───── Information

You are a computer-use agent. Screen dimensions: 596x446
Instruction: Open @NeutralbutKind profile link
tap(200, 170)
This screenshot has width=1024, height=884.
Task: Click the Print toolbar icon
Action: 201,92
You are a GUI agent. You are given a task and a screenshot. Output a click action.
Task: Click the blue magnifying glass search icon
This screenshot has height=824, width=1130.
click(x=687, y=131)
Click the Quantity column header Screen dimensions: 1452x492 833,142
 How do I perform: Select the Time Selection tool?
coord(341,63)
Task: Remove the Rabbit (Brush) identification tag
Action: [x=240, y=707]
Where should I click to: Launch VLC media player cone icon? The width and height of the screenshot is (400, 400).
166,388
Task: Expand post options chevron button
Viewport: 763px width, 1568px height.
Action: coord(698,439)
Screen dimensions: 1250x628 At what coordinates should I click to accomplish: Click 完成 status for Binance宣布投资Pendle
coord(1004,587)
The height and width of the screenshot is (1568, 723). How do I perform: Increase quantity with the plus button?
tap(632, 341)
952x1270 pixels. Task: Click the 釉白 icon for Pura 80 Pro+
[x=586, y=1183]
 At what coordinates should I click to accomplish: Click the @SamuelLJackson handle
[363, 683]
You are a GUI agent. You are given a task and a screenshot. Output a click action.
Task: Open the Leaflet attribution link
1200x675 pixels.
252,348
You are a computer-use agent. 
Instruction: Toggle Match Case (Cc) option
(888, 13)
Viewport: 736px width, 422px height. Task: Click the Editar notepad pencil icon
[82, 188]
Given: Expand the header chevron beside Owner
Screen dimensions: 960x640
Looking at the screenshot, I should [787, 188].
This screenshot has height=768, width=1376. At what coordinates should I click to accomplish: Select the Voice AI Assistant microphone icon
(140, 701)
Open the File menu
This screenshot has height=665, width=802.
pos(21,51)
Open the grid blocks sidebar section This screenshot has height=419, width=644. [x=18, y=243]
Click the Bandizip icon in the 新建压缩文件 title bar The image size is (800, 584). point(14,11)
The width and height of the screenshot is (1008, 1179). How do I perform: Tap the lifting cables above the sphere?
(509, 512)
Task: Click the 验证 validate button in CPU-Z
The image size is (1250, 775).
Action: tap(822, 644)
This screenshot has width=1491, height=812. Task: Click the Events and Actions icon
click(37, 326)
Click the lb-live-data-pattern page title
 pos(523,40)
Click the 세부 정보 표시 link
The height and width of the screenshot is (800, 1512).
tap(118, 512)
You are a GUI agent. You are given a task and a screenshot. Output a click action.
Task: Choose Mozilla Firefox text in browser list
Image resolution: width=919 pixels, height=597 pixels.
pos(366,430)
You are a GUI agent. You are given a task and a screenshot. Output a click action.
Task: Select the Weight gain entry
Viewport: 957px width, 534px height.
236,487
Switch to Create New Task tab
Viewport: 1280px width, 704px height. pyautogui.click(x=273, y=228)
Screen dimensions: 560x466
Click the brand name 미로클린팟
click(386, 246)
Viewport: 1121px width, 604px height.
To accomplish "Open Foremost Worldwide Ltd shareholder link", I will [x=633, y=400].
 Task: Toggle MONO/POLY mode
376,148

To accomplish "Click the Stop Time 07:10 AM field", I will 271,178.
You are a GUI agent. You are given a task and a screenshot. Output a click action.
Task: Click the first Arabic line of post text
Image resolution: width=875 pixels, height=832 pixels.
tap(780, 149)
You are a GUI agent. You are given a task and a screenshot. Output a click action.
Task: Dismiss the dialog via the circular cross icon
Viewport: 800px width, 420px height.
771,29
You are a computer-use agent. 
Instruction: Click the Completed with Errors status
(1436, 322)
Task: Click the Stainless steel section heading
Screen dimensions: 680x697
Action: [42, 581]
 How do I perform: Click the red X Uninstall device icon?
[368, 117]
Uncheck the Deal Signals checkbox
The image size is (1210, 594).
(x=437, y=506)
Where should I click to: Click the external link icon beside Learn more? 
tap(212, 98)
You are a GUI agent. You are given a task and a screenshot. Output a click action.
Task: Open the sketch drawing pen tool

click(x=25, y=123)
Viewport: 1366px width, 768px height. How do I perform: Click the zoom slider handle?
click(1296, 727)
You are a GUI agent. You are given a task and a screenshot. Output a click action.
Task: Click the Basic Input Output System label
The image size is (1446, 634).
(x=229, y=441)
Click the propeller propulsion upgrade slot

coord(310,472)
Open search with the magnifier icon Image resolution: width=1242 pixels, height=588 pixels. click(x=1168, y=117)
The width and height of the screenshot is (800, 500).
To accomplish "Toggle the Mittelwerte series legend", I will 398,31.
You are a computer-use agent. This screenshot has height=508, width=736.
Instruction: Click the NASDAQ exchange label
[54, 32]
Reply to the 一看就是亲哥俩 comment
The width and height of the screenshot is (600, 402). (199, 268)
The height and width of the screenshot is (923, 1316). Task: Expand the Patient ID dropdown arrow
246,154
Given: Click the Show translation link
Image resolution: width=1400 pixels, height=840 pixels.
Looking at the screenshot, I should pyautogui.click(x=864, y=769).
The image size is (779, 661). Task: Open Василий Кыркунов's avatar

──────────

• Exercise aim:
Among the lines of the data, find every one that holds "header" and copy it.

• Exercise result:
Click the Quantity column header Screen dimensions: 1452x492 833,142
Given: Expand the header chevron beside Owner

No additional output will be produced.